▸ **PROBLEM STATEMENT**
The answer is the set of lines that include "value", copied from the data below.

▸ **Stored items**
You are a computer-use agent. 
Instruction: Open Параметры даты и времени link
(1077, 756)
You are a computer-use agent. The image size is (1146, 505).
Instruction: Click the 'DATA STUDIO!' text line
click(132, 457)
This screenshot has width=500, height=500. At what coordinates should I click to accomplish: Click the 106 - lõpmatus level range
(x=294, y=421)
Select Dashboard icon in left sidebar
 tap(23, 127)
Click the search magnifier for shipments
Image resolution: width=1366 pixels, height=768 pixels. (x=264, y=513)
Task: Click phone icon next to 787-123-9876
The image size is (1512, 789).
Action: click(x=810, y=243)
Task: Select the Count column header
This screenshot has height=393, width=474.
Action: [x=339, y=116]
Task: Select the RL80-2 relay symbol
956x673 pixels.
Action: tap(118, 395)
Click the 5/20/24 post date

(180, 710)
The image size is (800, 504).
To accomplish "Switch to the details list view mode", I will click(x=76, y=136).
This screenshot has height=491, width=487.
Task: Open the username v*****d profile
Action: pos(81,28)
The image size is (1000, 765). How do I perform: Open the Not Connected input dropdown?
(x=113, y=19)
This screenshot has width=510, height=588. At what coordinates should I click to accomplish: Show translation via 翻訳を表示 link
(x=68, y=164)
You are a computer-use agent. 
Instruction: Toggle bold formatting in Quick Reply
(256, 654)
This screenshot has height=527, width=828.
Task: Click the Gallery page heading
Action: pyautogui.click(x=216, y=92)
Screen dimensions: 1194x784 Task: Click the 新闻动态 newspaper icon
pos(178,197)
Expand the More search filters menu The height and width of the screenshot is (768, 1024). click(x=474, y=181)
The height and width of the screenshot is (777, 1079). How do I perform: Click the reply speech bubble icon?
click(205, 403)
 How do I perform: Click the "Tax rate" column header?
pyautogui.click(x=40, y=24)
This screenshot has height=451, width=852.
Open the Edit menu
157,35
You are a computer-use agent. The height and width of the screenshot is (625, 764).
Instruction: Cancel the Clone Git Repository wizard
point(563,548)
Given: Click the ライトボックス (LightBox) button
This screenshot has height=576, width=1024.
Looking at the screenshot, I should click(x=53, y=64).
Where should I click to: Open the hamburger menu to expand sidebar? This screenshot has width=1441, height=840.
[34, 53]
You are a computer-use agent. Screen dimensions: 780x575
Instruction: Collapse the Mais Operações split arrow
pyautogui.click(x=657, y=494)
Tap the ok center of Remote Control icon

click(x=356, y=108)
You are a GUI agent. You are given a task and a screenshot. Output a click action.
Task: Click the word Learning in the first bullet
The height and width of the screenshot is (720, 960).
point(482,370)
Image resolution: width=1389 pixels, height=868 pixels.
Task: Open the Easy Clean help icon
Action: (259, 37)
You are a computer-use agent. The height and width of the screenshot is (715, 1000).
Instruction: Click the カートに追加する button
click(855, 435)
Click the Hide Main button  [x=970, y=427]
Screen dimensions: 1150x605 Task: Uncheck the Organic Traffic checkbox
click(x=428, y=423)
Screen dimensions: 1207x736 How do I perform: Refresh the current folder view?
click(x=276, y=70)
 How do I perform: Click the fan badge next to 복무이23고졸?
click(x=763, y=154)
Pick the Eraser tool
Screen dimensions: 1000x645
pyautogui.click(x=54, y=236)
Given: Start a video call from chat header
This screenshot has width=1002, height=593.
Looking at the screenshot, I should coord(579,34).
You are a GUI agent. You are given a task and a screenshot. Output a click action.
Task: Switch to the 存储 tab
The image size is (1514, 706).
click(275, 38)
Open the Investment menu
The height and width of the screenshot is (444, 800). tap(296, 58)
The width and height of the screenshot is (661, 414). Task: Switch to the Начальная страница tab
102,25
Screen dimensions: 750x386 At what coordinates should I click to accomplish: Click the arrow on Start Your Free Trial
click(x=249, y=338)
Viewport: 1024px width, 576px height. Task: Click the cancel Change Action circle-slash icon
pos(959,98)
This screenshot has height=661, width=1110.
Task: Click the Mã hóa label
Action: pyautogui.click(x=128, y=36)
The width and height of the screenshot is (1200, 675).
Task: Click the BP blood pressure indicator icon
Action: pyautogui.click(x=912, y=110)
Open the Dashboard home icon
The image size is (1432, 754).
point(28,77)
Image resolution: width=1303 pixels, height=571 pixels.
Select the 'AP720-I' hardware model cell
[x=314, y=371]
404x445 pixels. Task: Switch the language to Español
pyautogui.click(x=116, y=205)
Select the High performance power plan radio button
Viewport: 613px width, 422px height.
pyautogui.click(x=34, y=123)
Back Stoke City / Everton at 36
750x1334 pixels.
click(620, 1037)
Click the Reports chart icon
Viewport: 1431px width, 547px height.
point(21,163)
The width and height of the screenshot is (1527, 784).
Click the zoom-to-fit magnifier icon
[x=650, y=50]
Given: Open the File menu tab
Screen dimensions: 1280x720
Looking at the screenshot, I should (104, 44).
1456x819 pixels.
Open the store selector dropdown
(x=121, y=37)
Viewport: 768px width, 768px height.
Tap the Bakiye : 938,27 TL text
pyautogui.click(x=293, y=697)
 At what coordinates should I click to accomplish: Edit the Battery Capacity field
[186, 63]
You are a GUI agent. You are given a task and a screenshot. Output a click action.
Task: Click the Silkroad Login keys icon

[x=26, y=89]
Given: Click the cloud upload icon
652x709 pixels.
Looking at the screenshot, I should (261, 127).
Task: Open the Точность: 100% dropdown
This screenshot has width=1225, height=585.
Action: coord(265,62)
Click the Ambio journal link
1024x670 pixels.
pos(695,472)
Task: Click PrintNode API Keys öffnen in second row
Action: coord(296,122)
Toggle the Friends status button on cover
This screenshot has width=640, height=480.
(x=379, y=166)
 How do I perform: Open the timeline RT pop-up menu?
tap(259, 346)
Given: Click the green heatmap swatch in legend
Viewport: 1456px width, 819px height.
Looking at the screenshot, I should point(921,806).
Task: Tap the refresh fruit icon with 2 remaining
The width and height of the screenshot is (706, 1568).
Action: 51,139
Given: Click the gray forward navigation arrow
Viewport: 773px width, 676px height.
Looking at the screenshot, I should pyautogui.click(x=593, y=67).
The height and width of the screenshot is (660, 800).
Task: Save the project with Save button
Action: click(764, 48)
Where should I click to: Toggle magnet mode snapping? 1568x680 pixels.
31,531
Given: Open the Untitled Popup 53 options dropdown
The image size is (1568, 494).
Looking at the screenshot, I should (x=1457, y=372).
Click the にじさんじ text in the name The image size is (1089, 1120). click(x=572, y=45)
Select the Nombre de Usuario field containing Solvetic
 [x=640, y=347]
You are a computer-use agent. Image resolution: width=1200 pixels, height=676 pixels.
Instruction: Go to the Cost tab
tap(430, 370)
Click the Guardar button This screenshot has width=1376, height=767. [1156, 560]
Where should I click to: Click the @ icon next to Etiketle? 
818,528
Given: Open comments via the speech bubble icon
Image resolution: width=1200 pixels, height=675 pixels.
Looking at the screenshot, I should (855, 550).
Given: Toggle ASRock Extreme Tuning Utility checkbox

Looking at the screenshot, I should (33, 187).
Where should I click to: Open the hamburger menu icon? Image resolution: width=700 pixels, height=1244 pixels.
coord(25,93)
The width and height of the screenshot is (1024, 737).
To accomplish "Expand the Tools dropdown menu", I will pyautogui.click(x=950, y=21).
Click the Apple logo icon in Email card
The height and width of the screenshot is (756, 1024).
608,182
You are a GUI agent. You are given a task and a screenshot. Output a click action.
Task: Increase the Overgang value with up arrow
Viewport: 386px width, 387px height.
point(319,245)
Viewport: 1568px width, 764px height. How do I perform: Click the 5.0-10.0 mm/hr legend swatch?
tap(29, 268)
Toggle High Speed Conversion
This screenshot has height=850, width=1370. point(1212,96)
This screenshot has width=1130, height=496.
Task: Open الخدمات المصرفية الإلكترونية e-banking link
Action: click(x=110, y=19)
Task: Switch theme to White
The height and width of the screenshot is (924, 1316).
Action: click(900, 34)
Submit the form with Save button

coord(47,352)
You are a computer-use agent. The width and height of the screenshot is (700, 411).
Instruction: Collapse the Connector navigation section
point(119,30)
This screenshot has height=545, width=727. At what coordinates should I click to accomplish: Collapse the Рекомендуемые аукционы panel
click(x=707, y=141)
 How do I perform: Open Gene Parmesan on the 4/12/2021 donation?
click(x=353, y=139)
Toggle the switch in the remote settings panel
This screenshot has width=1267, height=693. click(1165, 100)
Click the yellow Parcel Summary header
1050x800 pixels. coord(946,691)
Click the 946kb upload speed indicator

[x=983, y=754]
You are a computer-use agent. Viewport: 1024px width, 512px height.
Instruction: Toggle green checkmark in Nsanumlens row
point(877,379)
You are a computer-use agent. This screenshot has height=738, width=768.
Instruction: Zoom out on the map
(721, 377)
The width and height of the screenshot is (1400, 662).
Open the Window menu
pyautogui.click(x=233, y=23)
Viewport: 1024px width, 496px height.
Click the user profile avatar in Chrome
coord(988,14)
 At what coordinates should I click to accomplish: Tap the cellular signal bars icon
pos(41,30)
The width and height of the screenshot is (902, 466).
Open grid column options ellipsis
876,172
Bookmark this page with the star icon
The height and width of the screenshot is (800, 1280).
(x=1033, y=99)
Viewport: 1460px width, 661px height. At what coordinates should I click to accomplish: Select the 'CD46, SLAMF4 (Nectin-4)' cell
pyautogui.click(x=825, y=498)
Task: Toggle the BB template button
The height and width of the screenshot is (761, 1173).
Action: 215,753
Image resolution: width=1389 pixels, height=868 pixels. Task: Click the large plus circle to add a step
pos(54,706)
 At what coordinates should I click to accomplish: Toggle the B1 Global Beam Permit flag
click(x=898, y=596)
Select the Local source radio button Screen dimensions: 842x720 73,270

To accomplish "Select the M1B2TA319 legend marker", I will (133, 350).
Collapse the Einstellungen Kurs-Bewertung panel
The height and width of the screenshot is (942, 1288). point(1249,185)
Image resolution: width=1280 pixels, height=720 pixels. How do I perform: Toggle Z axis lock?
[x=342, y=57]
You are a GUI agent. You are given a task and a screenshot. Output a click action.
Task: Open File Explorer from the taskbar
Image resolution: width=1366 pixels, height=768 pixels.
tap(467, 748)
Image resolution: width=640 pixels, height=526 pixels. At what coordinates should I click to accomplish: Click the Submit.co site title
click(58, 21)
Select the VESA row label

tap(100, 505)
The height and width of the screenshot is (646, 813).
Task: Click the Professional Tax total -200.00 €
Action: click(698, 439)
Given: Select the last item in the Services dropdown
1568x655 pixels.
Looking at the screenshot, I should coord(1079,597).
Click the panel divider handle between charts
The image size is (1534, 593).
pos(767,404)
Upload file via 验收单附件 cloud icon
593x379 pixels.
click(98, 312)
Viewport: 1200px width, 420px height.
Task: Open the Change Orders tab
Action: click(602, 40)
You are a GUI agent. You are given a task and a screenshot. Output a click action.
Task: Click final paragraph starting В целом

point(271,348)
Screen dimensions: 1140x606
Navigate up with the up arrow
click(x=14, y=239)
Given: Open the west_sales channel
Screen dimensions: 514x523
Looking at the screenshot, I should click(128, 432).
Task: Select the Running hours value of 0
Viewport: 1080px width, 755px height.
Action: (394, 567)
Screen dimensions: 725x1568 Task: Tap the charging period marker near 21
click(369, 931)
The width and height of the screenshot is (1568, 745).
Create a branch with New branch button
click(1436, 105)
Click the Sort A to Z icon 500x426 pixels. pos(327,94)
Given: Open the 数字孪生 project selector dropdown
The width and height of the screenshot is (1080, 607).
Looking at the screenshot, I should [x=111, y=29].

▸ **YOUR SOLUTION**
Task: Increase the Overgang value with up arrow
Task: Select the Running hours value of 0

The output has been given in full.